Study material START

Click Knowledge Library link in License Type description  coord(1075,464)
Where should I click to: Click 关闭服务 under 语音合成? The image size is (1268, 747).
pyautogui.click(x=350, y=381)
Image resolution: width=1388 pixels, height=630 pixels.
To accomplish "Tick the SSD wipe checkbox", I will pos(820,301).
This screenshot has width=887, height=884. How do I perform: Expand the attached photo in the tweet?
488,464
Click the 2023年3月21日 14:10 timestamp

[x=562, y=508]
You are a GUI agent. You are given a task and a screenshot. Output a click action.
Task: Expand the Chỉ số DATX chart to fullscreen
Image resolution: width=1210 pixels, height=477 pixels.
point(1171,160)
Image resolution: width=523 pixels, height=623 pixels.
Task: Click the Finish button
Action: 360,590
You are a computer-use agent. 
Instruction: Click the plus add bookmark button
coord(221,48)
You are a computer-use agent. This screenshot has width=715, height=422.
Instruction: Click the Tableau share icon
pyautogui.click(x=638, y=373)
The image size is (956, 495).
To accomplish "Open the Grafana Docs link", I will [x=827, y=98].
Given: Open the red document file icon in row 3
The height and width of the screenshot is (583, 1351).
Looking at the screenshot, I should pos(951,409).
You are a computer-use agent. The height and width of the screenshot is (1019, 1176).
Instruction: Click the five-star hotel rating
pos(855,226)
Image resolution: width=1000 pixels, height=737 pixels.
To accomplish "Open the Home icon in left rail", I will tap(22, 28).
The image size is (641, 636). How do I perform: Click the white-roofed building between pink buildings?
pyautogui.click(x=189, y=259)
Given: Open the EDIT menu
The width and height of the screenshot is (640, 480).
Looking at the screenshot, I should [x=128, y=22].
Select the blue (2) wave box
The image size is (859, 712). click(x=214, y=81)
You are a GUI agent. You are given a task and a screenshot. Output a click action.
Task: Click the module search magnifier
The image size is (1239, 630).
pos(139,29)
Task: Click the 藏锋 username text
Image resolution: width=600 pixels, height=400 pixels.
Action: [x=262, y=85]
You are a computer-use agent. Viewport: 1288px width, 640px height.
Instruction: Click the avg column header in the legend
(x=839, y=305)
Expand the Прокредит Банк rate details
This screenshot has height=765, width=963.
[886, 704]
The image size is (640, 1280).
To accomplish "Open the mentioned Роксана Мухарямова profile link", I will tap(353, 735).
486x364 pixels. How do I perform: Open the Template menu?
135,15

Study material END

**Exercise goal**
Lines holding "link" in the data above: copy each of them.

**Answer area**
Click Knowledge Library link in License Type description  coord(1075,464)
To accomplish "Open the Grafana Docs link", I will [x=827, y=98].
To accomplish "Open the mentioned Роксана Мухарямова profile link", I will tap(353, 735).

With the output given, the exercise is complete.